> _TASK TO CARRY OUT_: Could you filter the data below down to the lines that hold the word "computer"?

______

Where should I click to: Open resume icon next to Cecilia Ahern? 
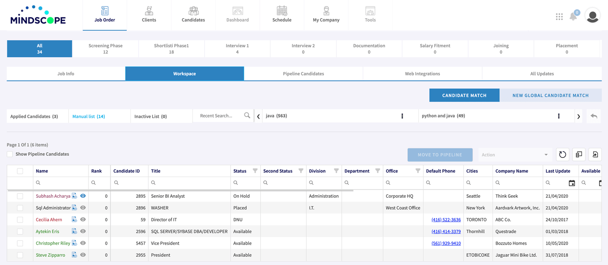74,220
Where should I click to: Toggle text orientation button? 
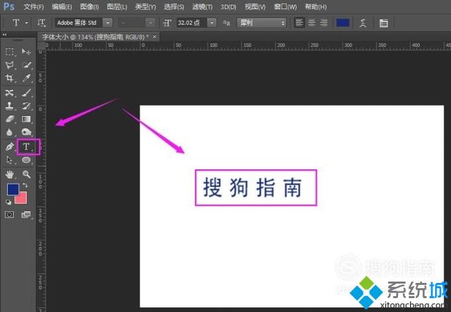[42, 22]
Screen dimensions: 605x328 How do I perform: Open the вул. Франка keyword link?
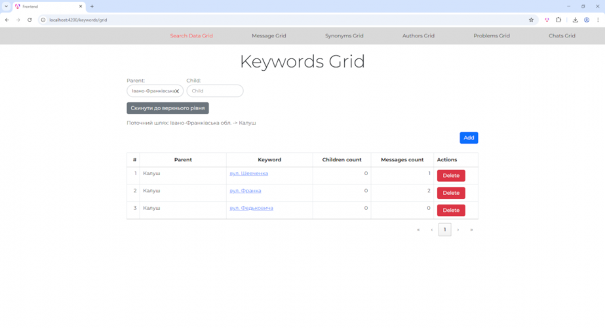click(245, 191)
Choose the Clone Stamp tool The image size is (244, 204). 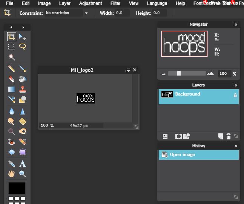click(23, 90)
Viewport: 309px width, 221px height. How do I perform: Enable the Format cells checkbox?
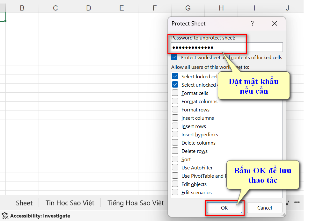click(x=175, y=93)
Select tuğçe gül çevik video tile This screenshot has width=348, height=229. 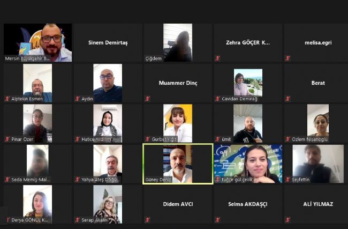click(248, 164)
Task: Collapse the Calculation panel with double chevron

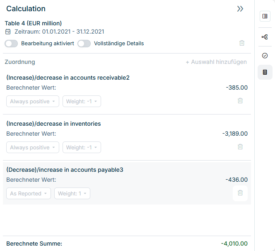Action: coord(240,9)
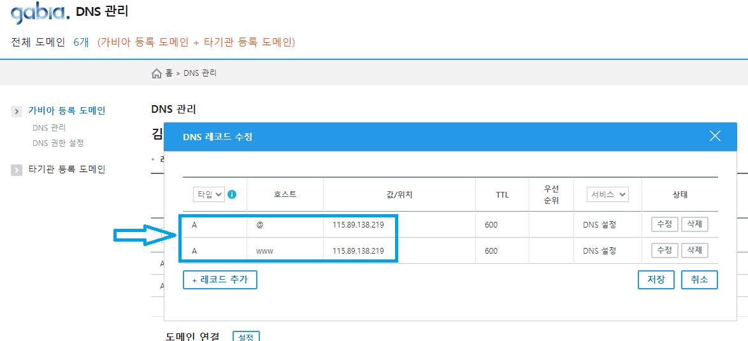Screen dimensions: 748x341
Task: Expand the 타기관 등록 도메인 arrow icon
Action: point(17,170)
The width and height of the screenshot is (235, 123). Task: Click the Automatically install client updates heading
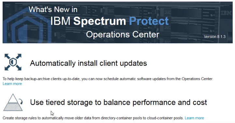click(88, 63)
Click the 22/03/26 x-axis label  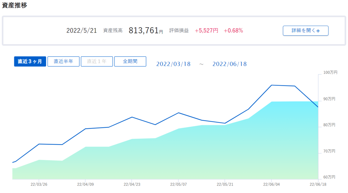tap(39, 184)
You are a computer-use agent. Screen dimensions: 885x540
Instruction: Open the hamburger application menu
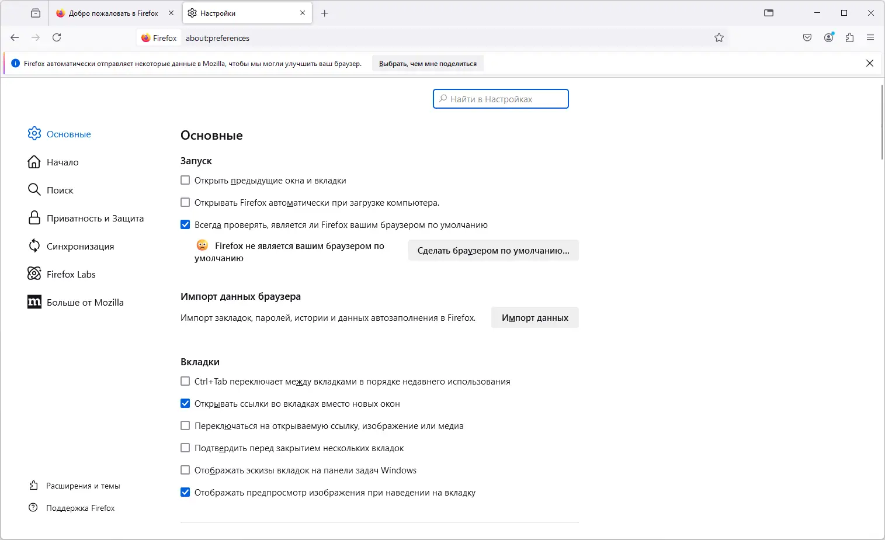tap(870, 37)
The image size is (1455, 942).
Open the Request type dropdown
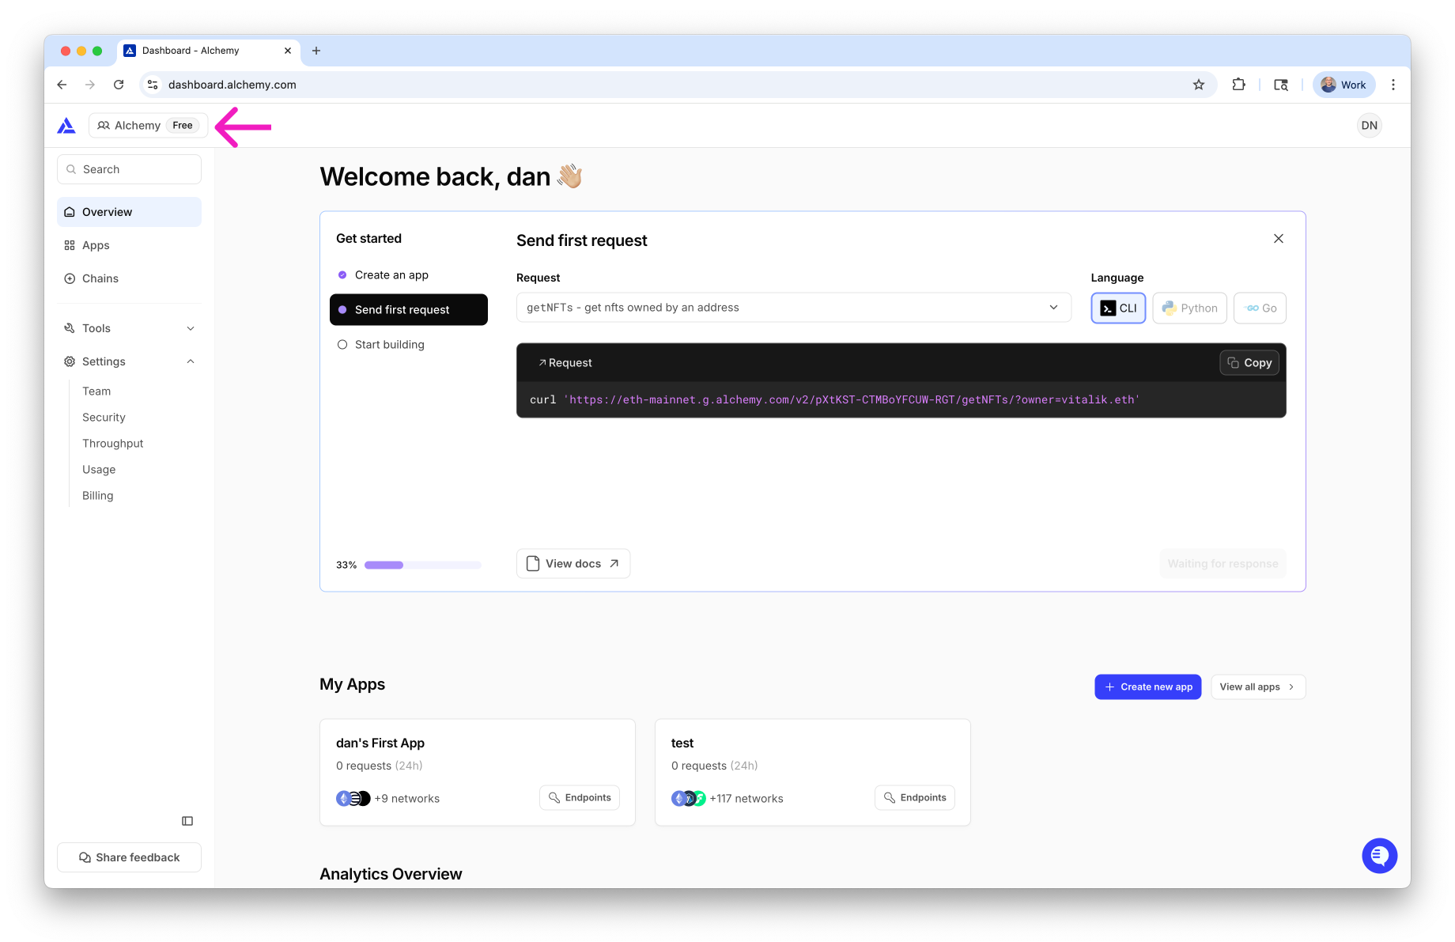pyautogui.click(x=793, y=308)
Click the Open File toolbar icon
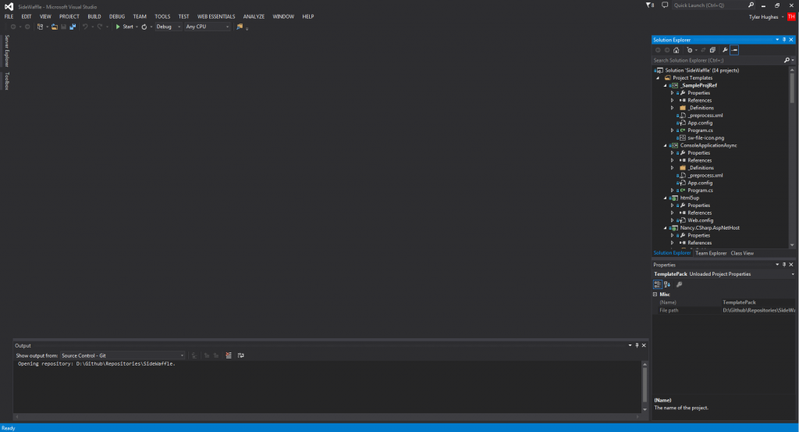The image size is (799, 432). point(53,27)
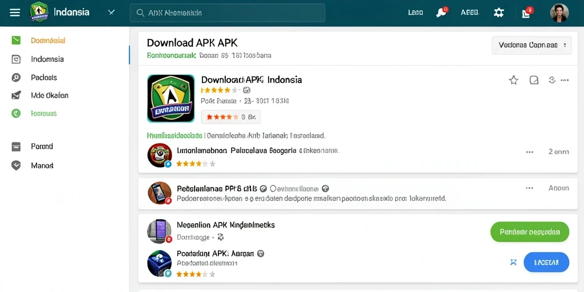This screenshot has width=584, height=292.
Task: Open the hamburger menu in the header
Action: [x=15, y=13]
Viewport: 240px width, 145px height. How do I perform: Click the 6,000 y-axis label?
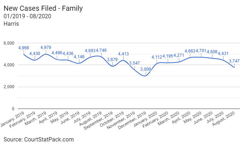coord(8,43)
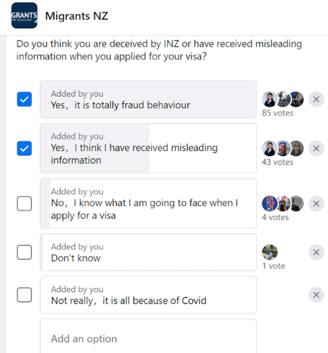This screenshot has width=328, height=353.
Task: Uncheck 'I think I have received misleading information'
Action: (x=24, y=149)
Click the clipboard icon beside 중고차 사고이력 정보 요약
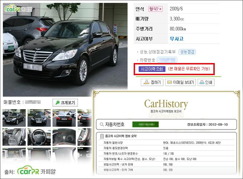243x179 pixels. (x=102, y=136)
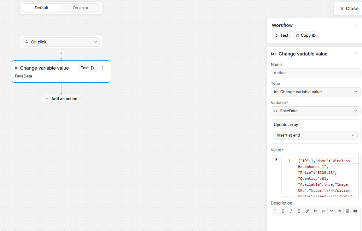Toggle italic formatting in description
The width and height of the screenshot is (362, 231).
[291, 211]
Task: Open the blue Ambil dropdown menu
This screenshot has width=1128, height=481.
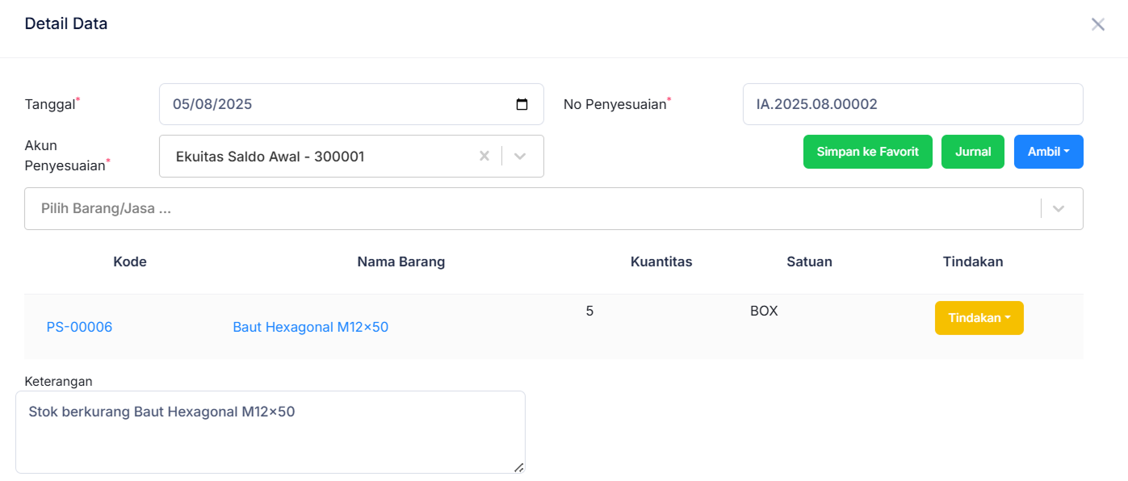Action: pyautogui.click(x=1048, y=152)
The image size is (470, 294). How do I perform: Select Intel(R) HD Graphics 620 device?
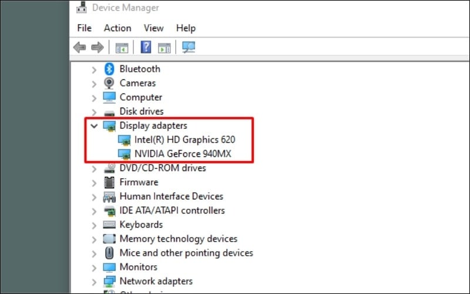pos(185,139)
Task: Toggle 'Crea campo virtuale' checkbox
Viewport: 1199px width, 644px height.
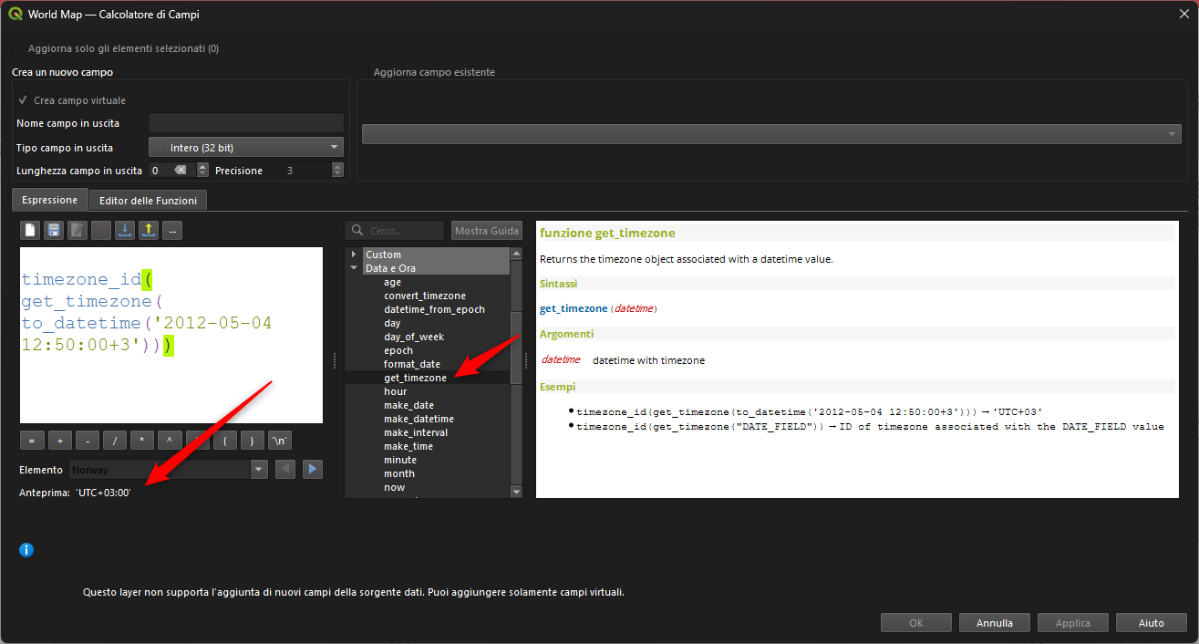Action: click(x=23, y=100)
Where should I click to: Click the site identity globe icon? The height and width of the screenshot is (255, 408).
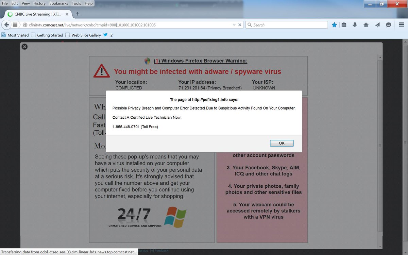coord(24,24)
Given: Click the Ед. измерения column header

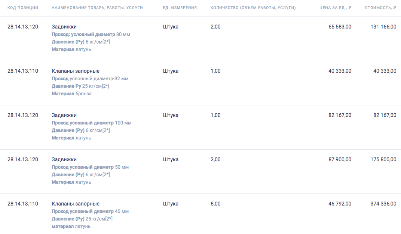Looking at the screenshot, I should 180,8.
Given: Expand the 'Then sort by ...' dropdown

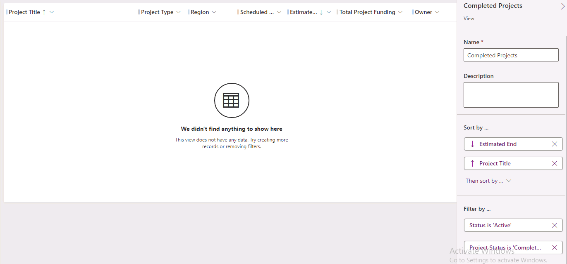Looking at the screenshot, I should coord(488,181).
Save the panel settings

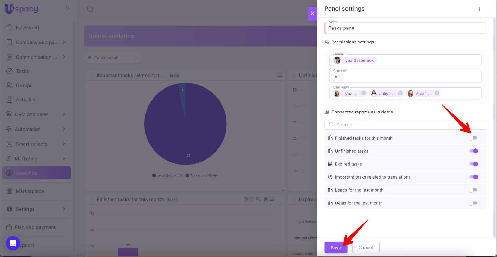pos(336,247)
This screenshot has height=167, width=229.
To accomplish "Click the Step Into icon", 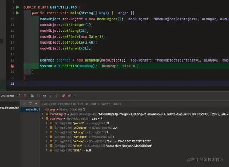I will (x=50, y=96).
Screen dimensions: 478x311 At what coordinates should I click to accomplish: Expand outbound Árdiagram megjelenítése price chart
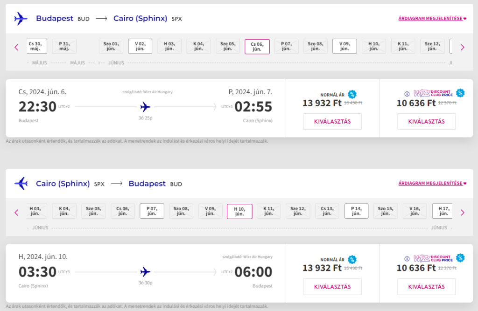432,18
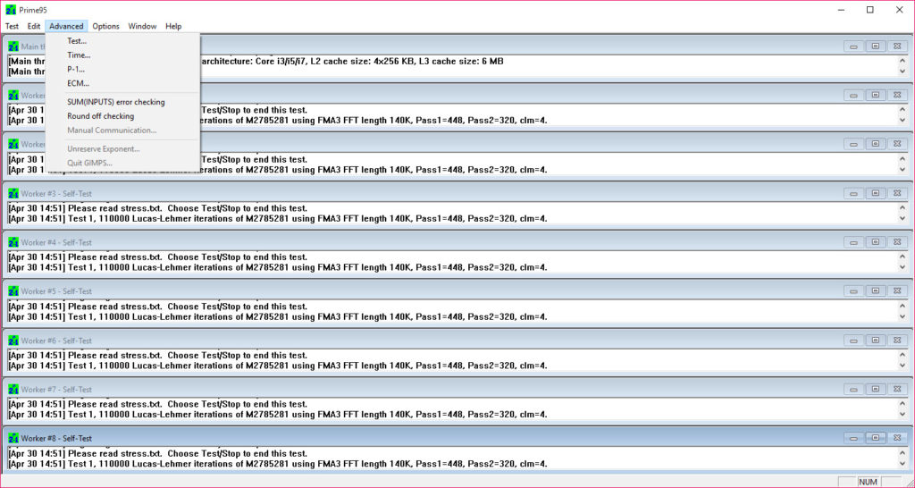The image size is (915, 488).
Task: Click the Worker #6 window icon
Action: pyautogui.click(x=13, y=341)
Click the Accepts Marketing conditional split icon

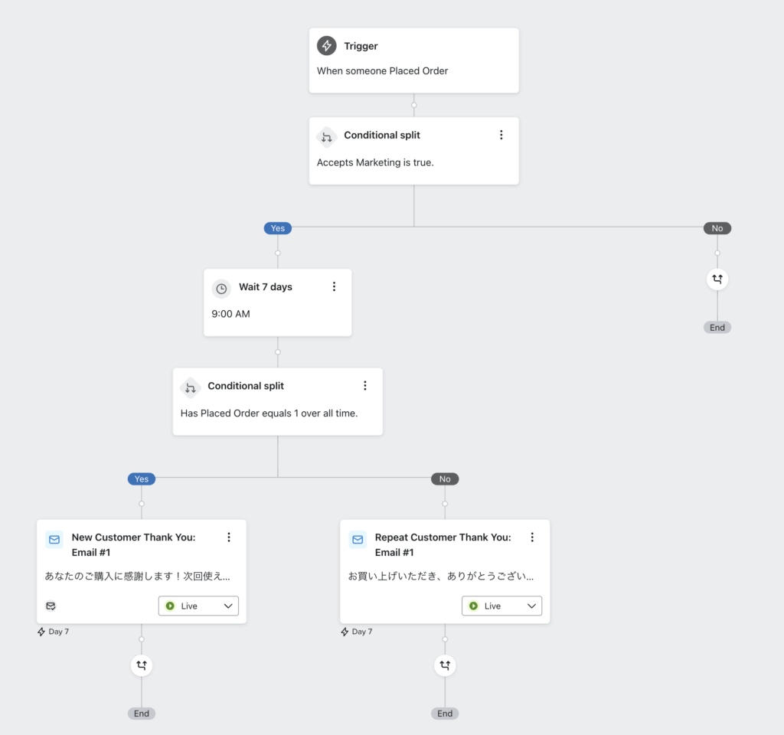pos(327,137)
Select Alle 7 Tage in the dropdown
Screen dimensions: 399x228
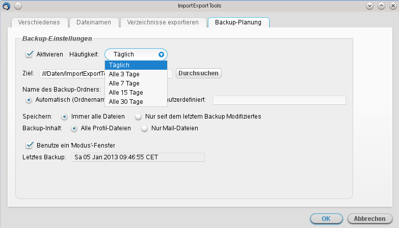click(x=124, y=83)
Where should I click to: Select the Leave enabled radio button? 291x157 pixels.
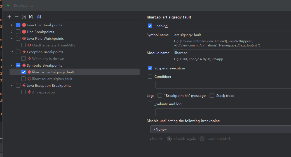click(x=202, y=139)
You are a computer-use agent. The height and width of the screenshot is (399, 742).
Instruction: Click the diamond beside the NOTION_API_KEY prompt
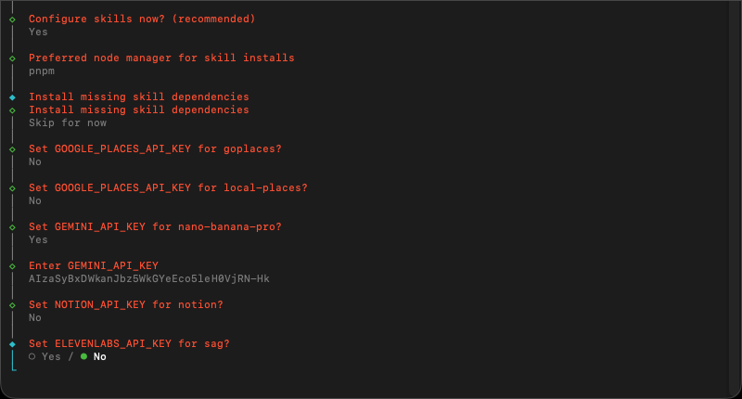tap(12, 304)
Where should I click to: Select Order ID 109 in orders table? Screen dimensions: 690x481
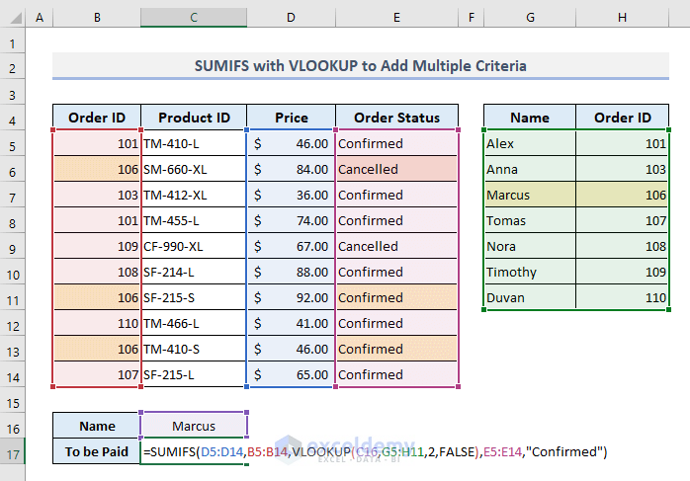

______

> _ANSWER SECTION_:
You are a computer-use agent. Screen dimensions: 885x540
You are a computer-use agent. The height and width of the screenshot is (399, 742).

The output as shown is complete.